"Señors," El Alferez said, addressing the two naval officers and Ramirez, "wait for me in this room; in ten minutes I will join you again."
And without awaiting a reply, he made a sign to the pulquero to lead the way, and left the room with a rapid step. There was a momentary silence with the three men; they seemed to be engaged in sad thoughts, and looked anxiously around them. Time, which never stands still, had rapidly advanced during the course of the events we have narrated. Nearly the whole night had passed away, the first gleams of dawn were beginning to whiten the smoky walls of the pulqueria, and already some inhabitants, who had risen earlier than the others, were venturing into the streets; ere long the sun would make its appearance.

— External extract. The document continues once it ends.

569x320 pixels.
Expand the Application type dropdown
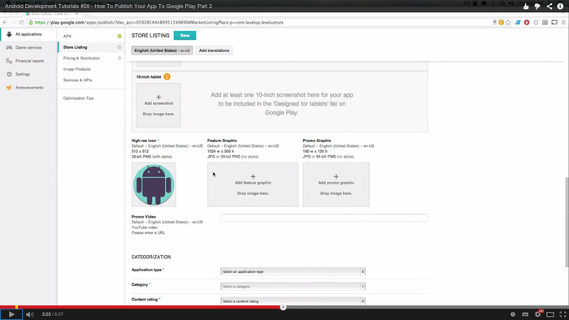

"Day will soon be here," Don Serapio remarked, as he shook his head anxiously.
"What matter?" Ramirez answered.
"What matter, do you say?" Don Serapio replied in amazement; "but it seems to me that one of the most important conditions for the enterprise we are about to attempt, is darkness."
"Certainly," Don Cristoval supported him, "if we wait till the sun has risen, any surprise will be impossible."
Ramirez shrugged his shoulders.
"You do not know the man under whose orders you have voluntarily placed yourselves," he answered; "impossible things are those he prefers attempting."
"You know him better than we do then, as you speak thus of him?"
"Better than you or anyone," the sailor said with considerable animation; "I have the greatest faith in him; for ten years I have lived by his side, and have many times been able to appreciate all the nobility and generosity that exist in his heart."